> WORK REQUIRED
Change the lines from the start of the items through the line containing "The height and", inclusive, by replacing "bell icon" with "gear icon" and keeping everything else the same.

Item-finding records
* * * * * * * * *

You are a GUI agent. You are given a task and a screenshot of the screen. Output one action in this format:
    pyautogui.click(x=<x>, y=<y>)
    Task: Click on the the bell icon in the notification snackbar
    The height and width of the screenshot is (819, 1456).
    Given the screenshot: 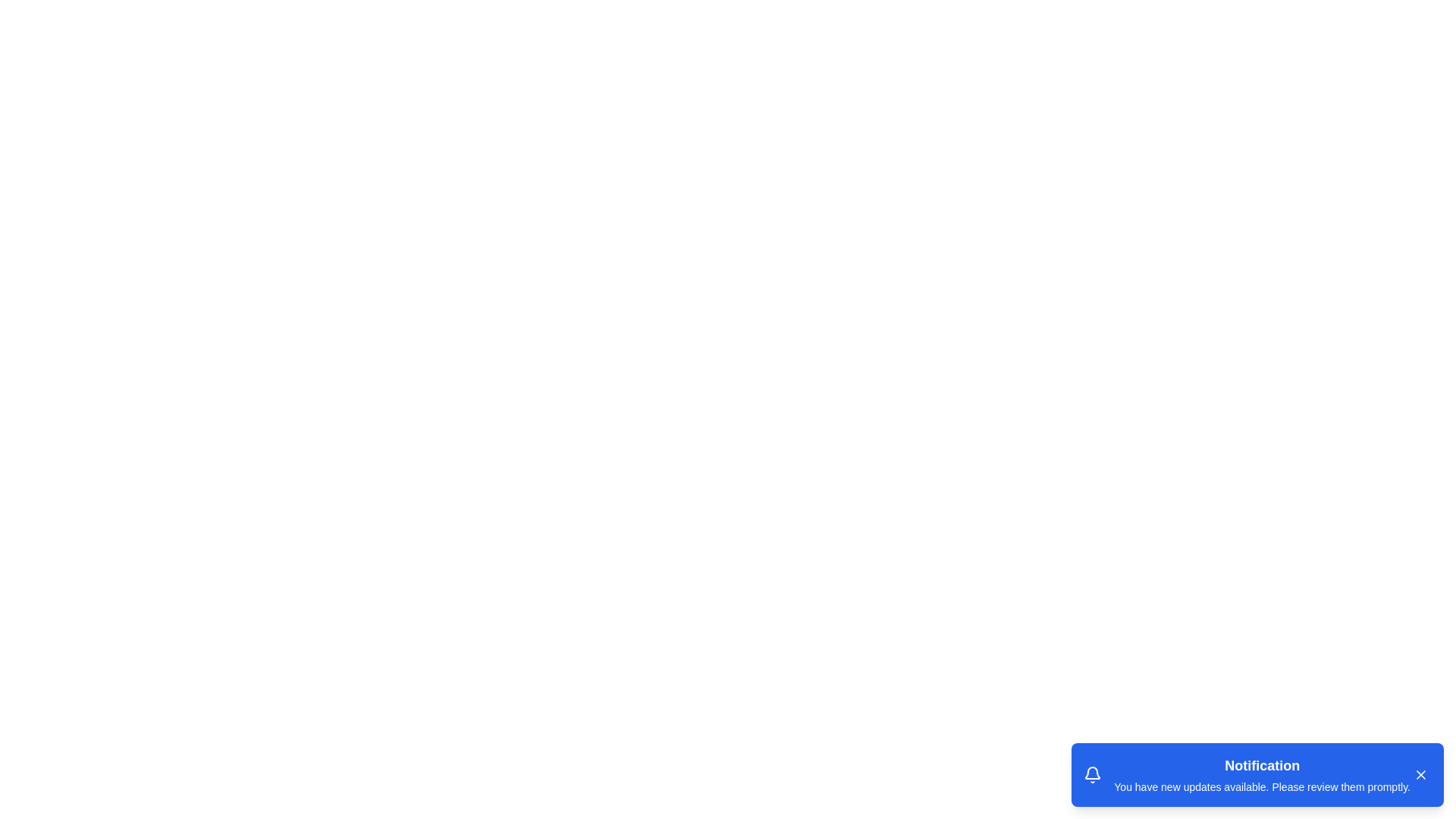 What is the action you would take?
    pyautogui.click(x=1093, y=775)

* * * * * * * * *

> WRITTEN ANSWER
You are a GUI agent. You are given a task and a screenshot of the screen. Output one action in this format:
    pyautogui.click(x=<x>, y=<y>)
    Task: Click on the the gear icon in the notification snackbar
    The height and width of the screenshot is (819, 1456).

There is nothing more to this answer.